O Flamengo, que sinalizava ter recuperado uma segurança defensiva que inexistia com Domènec Torrent, reencontrou no segundo tempo o fantasma da exposição de seus defensores. E, com a bola, fez mais força para atacar do que com o catalão. Culpa de Rogério? Não. Ele precisa de algum tempo. A tabela do Brasileiro é que impõe certa urgência. A mesma transição dura que tanto se ressaltou com Torrent, ocorre agora com Ceni. Cada técnico tem seus traços, suas ideias. Futebol não tem milagre, ainda que Ceni pareça buscar formas de reduzir o trauma da transição.
Algumas opções dele indicam o peso dos desfalques e um treinador conhecendo seu elenco. Rogério usou Thiago Maia como o homem mais à direita na linha de meio-campo em seu 4-4-2. Da ponta, ele partia em diagonal para o centro, tentando ocupar o espaço entre as linhas defensivas do Atlético-GO. Mas o meia ficou desconfortável ao receber a bola de costas, cercado pela marcação. Thiago Maia contribui mais ofensivamente “chegando do que estando”. Ou seja, tem boa infiltração, boa chegada à frente em movimento. E tem bom passe vendo o jogo de frente.
Aliás, foi dele o grande passe para Bruno Henrique exibir notável combinação de arranque e finalização a um minuto do intervalo de um jogo que o Flamengo dominava, mas não parecia perto de definir. O lance, aliás, foi simbólico do que era o Flamengo até ali. O time tinha muita dificuldade para construir quando encontrava a defesa rival posicionada e precisava trabalhar a bola de forma mais paciente. Criou o lance do gol quando pôde atacar o espaço, em poucos toques: uma perda de bola do Atlético-GO no meio-campo gerou o contragolpe. Uma arma que funcionou em parte do jogo foram combinações pelo lado esquerdo, com Vitinho, Bruno Henrique e Renê, que teve boa participação ofensiva.
Em tese, o placar do primeiro tempo faria o jogo abrir na segunda etapa. Era bom sinal para o Flamengo que, diante de um adversário menos trancado, iniciou bem na volta do intervalo. Mas aos poucos se espaçou como vinha fazendo nas últimas semanas, desprotegeu a defesa e sofreu dois contra-ataques perigosos seguidos. No segundo, Zé Roberto empatou, transformando o jogo numa disputa contra o relógio que já não estava prevista.
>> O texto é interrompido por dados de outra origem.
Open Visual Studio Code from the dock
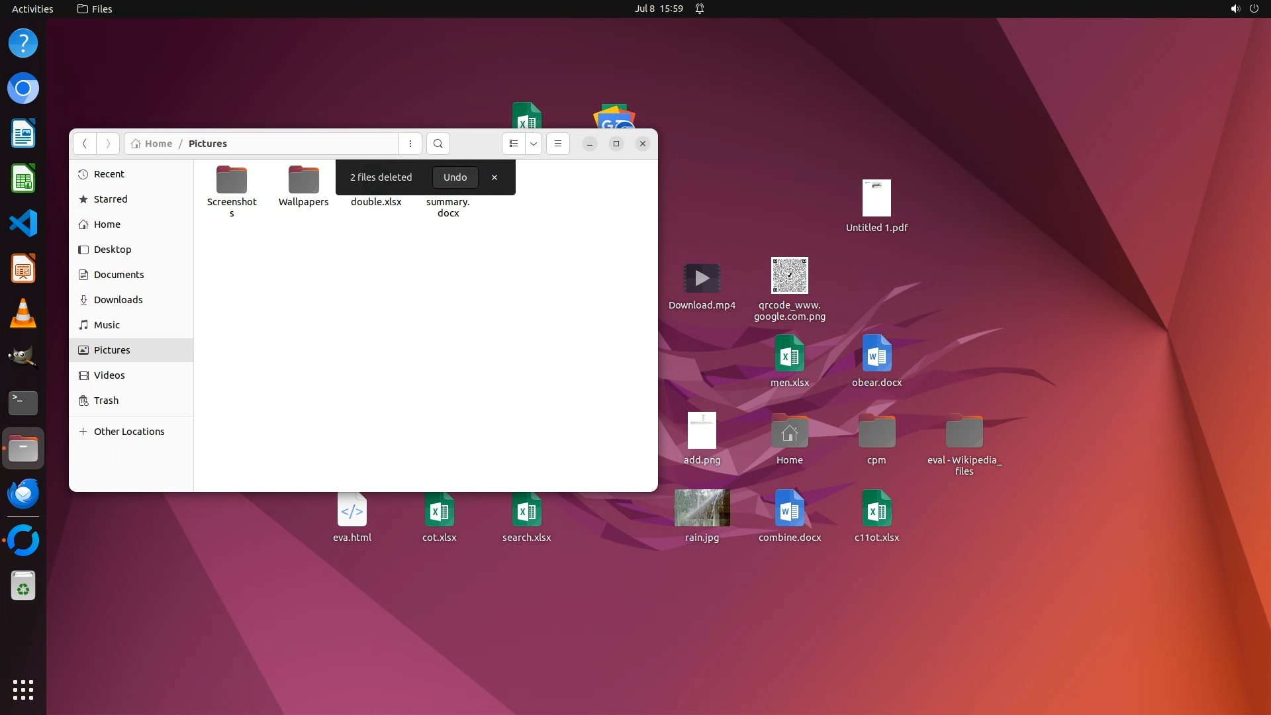The image size is (1271, 715). 23,224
E, ao mesmo tempo, vieram os problemas em série, uma rotina da temporada pós-pandêmica do Flamengo. Um deles, gera natural controvérsia. Thiago Maia acusou um problema médico após uma disputa de bola, foi atendido e voltou ao jogo, claramente sentindo. Pouco depois, errou o passe que originou o gol de empate do Atlético-GO, nitidamente limitado pela contusão. Só mais tarde acabou substituído, mas a tentativa resultou fatal. Já no fim do jogo, foi Gabigol quem deixou o campo com dor na coxa.
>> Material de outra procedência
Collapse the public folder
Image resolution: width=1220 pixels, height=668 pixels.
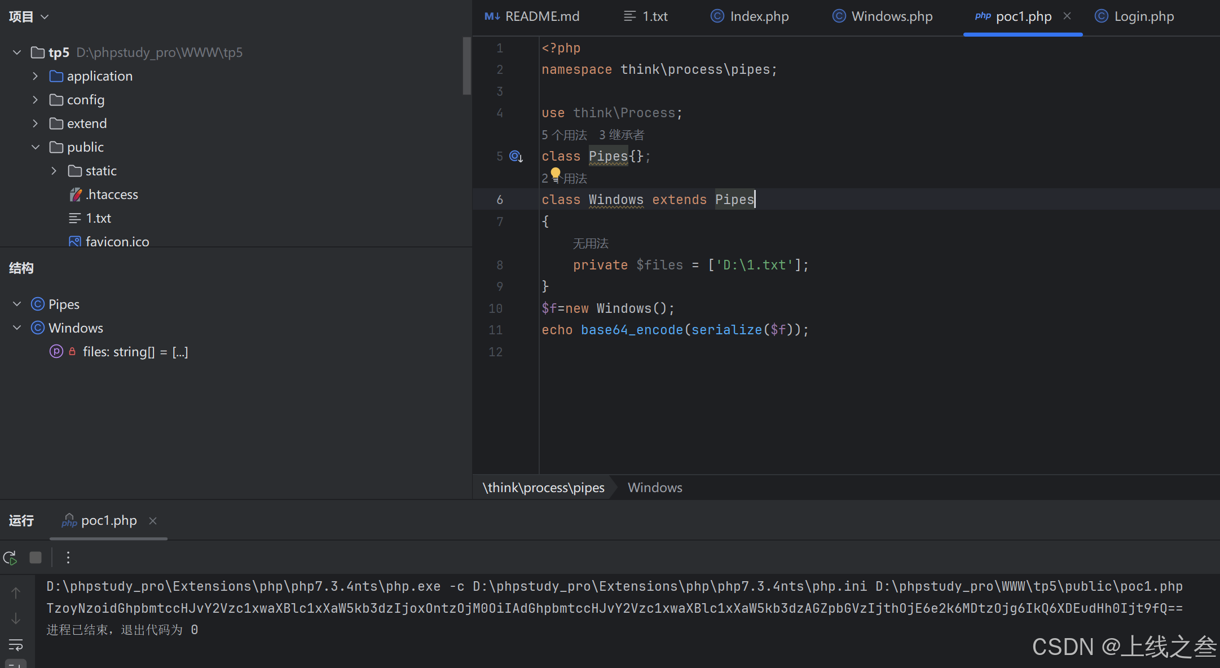click(35, 147)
Como o Flamengo criava muito pouco, Rogério fez sua aposta mais alta. Ele parecia preservar ao máximo Arrascaeta e, mais tarde, alegaria que o uruguaio teve um problema no tornozelo e que a ideia é tê-lo contra o São Paulo, na quarta-feira. Goste-se ou não da decisão, o difícil foi ignorar o quanto sua presença em campo impacta na partida.
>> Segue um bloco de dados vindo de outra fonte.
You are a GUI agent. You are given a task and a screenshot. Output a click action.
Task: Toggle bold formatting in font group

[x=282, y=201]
Rogério partiu para um “all-in”. Colocou Arrascaeta a 15 minutos do fim no lugar do zagueiro Léo Pereira, formando a zaga com Willian Arão e Natan. Aos poucos, o time foi imprensando o Atlético-GO numa espécie de 2-3-5, com os dois zagueiros, Gérson tendo apoio dos laterais e cinco homens de frente: Michael e Vitinho abertos, Lincoln e Bruno Henrique no centro do ataque e Arrascaeta se movendo como meia ofensivo. Em dois lances, o uruguaio quase ganhou o jogo. Num deles, obrigou Jean a grande defesa. No outro, deu a bola a Lincoln, que perdeu um dos gols mais feitos que o Maracanã já presenciou.